## Required work
Copy out each line below exactly as written.

╭──

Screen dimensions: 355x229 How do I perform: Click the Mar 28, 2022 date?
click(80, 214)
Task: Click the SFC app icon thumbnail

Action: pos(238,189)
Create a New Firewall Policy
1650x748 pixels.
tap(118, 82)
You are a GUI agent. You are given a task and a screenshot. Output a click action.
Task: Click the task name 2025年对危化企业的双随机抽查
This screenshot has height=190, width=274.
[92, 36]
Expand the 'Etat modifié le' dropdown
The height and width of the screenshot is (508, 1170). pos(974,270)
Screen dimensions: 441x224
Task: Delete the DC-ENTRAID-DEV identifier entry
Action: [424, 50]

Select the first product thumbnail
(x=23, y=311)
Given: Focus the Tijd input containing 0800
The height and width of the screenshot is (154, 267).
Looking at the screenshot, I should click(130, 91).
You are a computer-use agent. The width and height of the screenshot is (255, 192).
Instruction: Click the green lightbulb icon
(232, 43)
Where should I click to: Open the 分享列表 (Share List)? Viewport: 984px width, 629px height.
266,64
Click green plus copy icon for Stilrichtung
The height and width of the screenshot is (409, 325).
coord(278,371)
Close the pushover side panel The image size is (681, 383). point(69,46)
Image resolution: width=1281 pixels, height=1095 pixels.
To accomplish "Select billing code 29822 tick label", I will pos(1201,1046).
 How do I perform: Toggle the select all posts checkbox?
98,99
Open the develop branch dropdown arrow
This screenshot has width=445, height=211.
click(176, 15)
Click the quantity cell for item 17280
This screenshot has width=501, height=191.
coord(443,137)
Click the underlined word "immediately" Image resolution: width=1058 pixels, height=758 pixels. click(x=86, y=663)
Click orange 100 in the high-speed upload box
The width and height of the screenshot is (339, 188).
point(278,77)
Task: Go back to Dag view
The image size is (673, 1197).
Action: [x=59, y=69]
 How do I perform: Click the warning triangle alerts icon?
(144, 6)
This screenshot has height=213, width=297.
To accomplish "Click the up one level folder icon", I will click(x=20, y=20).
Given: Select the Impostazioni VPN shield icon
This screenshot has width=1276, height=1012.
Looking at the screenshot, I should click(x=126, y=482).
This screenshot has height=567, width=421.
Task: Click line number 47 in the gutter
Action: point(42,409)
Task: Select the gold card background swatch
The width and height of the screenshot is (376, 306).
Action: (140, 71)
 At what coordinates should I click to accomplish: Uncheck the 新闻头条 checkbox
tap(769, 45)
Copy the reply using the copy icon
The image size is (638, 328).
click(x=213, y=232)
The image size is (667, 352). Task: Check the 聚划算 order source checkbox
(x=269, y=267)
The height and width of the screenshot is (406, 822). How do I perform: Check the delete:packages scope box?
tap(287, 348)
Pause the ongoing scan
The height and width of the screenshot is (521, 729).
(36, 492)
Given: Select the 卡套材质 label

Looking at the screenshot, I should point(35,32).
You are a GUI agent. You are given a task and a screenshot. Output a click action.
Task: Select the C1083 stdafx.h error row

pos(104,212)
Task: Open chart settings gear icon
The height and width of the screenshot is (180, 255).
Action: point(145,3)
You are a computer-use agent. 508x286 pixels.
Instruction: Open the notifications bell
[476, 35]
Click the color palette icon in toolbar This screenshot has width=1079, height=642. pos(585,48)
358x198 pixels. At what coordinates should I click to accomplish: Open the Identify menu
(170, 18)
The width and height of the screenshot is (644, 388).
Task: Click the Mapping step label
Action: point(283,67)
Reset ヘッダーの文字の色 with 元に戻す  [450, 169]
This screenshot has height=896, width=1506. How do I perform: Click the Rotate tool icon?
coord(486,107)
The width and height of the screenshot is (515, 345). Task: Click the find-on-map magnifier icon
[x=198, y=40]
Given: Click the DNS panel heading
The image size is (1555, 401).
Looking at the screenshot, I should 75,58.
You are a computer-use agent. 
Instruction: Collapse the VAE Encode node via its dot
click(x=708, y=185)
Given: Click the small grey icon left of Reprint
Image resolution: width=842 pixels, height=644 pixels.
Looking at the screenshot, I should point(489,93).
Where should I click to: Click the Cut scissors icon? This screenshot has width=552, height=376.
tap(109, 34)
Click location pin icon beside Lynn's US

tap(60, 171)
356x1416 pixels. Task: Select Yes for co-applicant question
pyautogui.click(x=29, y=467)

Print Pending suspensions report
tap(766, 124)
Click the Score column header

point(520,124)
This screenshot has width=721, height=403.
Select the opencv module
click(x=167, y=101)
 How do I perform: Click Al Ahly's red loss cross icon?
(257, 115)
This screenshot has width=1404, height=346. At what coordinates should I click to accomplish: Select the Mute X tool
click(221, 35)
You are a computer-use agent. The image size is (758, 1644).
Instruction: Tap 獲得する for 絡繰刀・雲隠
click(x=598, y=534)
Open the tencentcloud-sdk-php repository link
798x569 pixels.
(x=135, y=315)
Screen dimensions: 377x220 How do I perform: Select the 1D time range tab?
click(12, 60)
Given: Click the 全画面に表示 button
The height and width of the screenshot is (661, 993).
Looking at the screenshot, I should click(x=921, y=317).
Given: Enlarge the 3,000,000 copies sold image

╰──

## Reply to the task
Screen dimensions: 355x229 How do I perform: Click the Mar 28, 2022 date?
click(80, 214)
Task: Click the SFC app icon thumbnail

Action: pos(238,189)
Create a New Firewall Policy
1650x748 pixels.
tap(118, 82)
You are a GUI agent. You are given a task and a screenshot. Output a click action.
Task: Click the task name 2025年对危化企业的双随机抽查
This screenshot has height=190, width=274.
[92, 36]
Expand the 'Etat modifié le' dropdown
The height and width of the screenshot is (508, 1170). pos(974,270)
Screen dimensions: 441x224
Task: Delete the DC-ENTRAID-DEV identifier entry
Action: [424, 50]

Select the first product thumbnail
(x=23, y=311)
Given: Focus the Tijd input containing 0800
The height and width of the screenshot is (154, 267).
Looking at the screenshot, I should click(130, 91).
You are a computer-use agent. The width and height of the screenshot is (255, 192).
Instruction: Click the green lightbulb icon
(232, 43)
Where should I click to: Open the 分享列表 (Share List)? Viewport: 984px width, 629px height.
266,64
Click green plus copy icon for Stilrichtung
The height and width of the screenshot is (409, 325).
coord(278,371)
Close the pushover side panel The image size is (681, 383). point(69,46)
Image resolution: width=1281 pixels, height=1095 pixels.
To accomplish "Select billing code 29822 tick label", I will pos(1201,1046).
 How do I perform: Toggle the select all posts checkbox?
98,99
Open the develop branch dropdown arrow
This screenshot has width=445, height=211.
click(176, 15)
Click the quantity cell for item 17280
This screenshot has width=501, height=191.
coord(443,137)
Click the underlined word "immediately" Image resolution: width=1058 pixels, height=758 pixels. click(x=86, y=663)
Click orange 100 in the high-speed upload box
The width and height of the screenshot is (339, 188).
point(278,77)
Task: Go back to Dag view
The image size is (673, 1197).
Action: [x=59, y=69]
 How do I perform: Click the warning triangle alerts icon?
(144, 6)
This screenshot has height=213, width=297.
To accomplish "Click the up one level folder icon", I will click(x=20, y=20).
Given: Select the Impostazioni VPN shield icon
This screenshot has width=1276, height=1012.
Looking at the screenshot, I should click(x=126, y=482).
This screenshot has height=567, width=421.
Task: Click line number 47 in the gutter
Action: point(42,409)
Task: Select the gold card background swatch
The width and height of the screenshot is (376, 306).
Action: (140, 71)
 At what coordinates should I click to accomplish: Uncheck the 新闻头条 checkbox
tap(769, 45)
Copy the reply using the copy icon
The image size is (638, 328).
click(x=213, y=232)
The image size is (667, 352). Task: Check the 聚划算 order source checkbox
(x=269, y=267)
The height and width of the screenshot is (406, 822). How do I perform: Check the delete:packages scope box?
tap(287, 348)
Pause the ongoing scan
The height and width of the screenshot is (521, 729).
(36, 492)
Given: Select the 卡套材质 label

Looking at the screenshot, I should point(35,32).
You are a GUI agent. You are given a task and a screenshot. Output a click action.
Task: Select the C1083 stdafx.h error row

pos(104,212)
Task: Open chart settings gear icon
The height and width of the screenshot is (180, 255).
Action: point(145,3)
You are a computer-use agent. 508x286 pixels.
Instruction: Open the notifications bell
[476, 35]
Click the color palette icon in toolbar This screenshot has width=1079, height=642. pos(585,48)
358x198 pixels. At what coordinates should I click to accomplish: Open the Identify menu
(170, 18)
The width and height of the screenshot is (644, 388).
Task: Click the Mapping step label
Action: point(283,67)
Reset ヘッダーの文字の色 with 元に戻す  [450, 169]
This screenshot has height=896, width=1506. How do I perform: Click the Rotate tool icon?
coord(486,107)
The width and height of the screenshot is (515, 345). Task: Click the find-on-map magnifier icon
[x=198, y=40]
Given: Click the DNS panel heading
The image size is (1555, 401).
Looking at the screenshot, I should 75,58.
You are a computer-use agent. 
Instruction: Collapse the VAE Encode node via its dot
click(x=708, y=185)
Given: Click the small grey icon left of Reprint
Image resolution: width=842 pixels, height=644 pixels.
Looking at the screenshot, I should point(489,93).
Where should I click to: Click the Cut scissors icon? This screenshot has width=552, height=376.
tap(109, 34)
Click location pin icon beside Lynn's US

tap(60, 171)
356x1416 pixels. Task: Select Yes for co-applicant question
pyautogui.click(x=29, y=467)

Print Pending suspensions report
tap(766, 124)
Click the Score column header

point(520,124)
This screenshot has width=721, height=403.
Select the opencv module
click(x=167, y=101)
 How do I perform: Click Al Ahly's red loss cross icon?
(257, 115)
This screenshot has width=1404, height=346. At what coordinates should I click to accomplish: Select the Mute X tool
click(221, 35)
You are a computer-use agent. The image size is (758, 1644).
Instruction: Tap 獲得する for 絡繰刀・雲隠
click(x=598, y=534)
Open the tencentcloud-sdk-php repository link
798x569 pixels.
(x=135, y=315)
Screen dimensions: 377x220 How do I perform: Select the 1D time range tab?
click(12, 60)
Given: Click the 全画面に表示 button
The height and width of the screenshot is (661, 993).
Looking at the screenshot, I should click(x=921, y=317).
Given: Enlarge the 3,000,000 copies sold image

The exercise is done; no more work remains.